La ville m’avait donné d’autres images à méditer, celles en noir et blanc de tristes rues quasi désertes. Car si les centres commerciaux et les cinémas de la place de Jaude conservent leurs clientèles et leurs couleurs, la vieille ville semble s’éteindre doucement autour de l’église Notre-Dame-du-Port restaurée et plus belle que jamais, comme si le Clermont historique connaissait une lente et inexorable mise au tombeau. La faute à qui ? Les grandes surfaces installées à la périphérie des villes et la progression du commerce en ligne accélère cette désertification. Les commerçants de la rue du Port et la rue Pascal ont presque tous fermé boutique. Mes flâneries de promeneur solitaire me conduisent à la porte d’un des rares disquaires qui n’a pas encore fait naufrage. Il survit grâce à la vente de vieux vinyles, des disques de pop, de rock, de soul. Il a aussi un peu de jazz qui peine à trouver preneur. Je découvre à l’état de neuf “Tutti”, un disque d’Antoine Hervé de 1985. Magnifique pochette de Daniel Jan. Au verso, Antoine a l’air d’un vrai gamin.

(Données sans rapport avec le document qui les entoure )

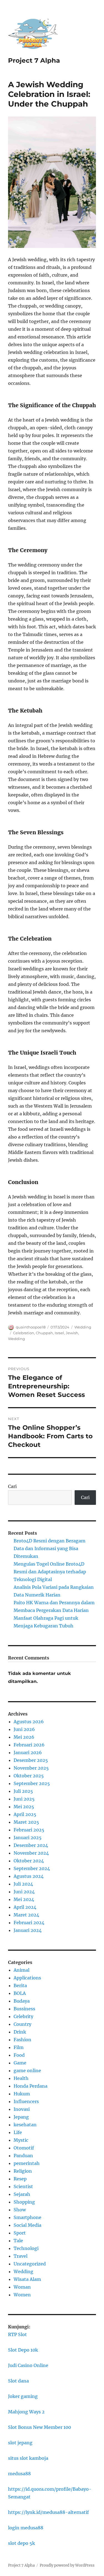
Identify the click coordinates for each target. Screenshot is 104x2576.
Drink (20, 2032)
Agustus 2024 (29, 1876)
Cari (12, 1486)
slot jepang (20, 2442)
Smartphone (27, 2217)
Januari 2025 (28, 1837)
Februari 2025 (29, 1830)
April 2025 (25, 1814)
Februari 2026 (29, 1745)
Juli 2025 (23, 1791)
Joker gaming (23, 2396)
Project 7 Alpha (34, 60)
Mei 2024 (24, 1899)
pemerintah (27, 2163)
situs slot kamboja (28, 2458)
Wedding (82, 1327)
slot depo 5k (21, 2543)
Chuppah (44, 1333)
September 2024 (32, 1868)
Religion (23, 2171)
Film (19, 2047)
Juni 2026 (24, 1729)
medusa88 (19, 2473)
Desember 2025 (31, 1760)
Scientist (23, 2186)
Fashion (22, 2039)
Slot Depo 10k (23, 2350)
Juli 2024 (23, 1884)
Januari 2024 (28, 1930)
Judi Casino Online (28, 2365)
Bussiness (24, 2008)
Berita (20, 1985)
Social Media (27, 2225)
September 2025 (32, 1783)
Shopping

Les Parisiens ne se rendent pas compte de leur chance. Leur trépidante ville lumière fait le plein de boutiques en tous genres, même de miracles. On trouve tout avec de la patience. Se promener, prendre le temps sur le temps qui accélère, réduire son face à face avec le Net qui nous vole de précieuses heures, remplacer le clic par la claque que donne la découverte inespérée d’un album recherché chez un disquaire, boycotter Amazon pour visiter les FNAC et Gibert Joseph boulevard Saint-Michel. Pour les vinyles, Paris Jazz Corner, Crocojazz, la Dame Blanche vous attendent, vous conseillent et donnent des couleurs à la ville. N’est-ce pas mieux que l’écran sur lequel nos yeux s’usent ?
C’est un festival. Il a pour nom Jazzycolors et il existe depuis 13 ans. Les centres et instituts culturels étrangers de Paris abritent les concerts de ses participants, des musiciens qui nous viennent de plus de 20 pays. Patronné par le pianiste Bojan Z, il propose une programmation audacieuse qui a pour mérite de nous faire découvrir des inconnus. En 2011 la pianiste Julia Hülsmann s’invitait au Goethe Institut. En 2013 la chanteuse belge Mélanie De Biasio enthousiasmait l’Institut Culturel Italien, prélude à une reconnaissance devenue effective. L’an dernier, Jazzycolors conviait la pianiste roumaine Ramona Horvath et le pianiste italien Stefano Battaglia à jouer leur musique. Si la musique improvisée difficilement étiquetable que certains proposent n’a souvent pas grand chose à voir avec du jazz, ce festival apporte régulièrement son lot de bonnes surprises. On retiendra cette année les concerts du vibraphoniste luxembourgeois Pascal Schumacher, de la pianiste canadienne Emie Rioux-Roussel et du chanteur polonais Wojciech Myrczek en duo avec son compatriote Pawel Tomaszewski au piano.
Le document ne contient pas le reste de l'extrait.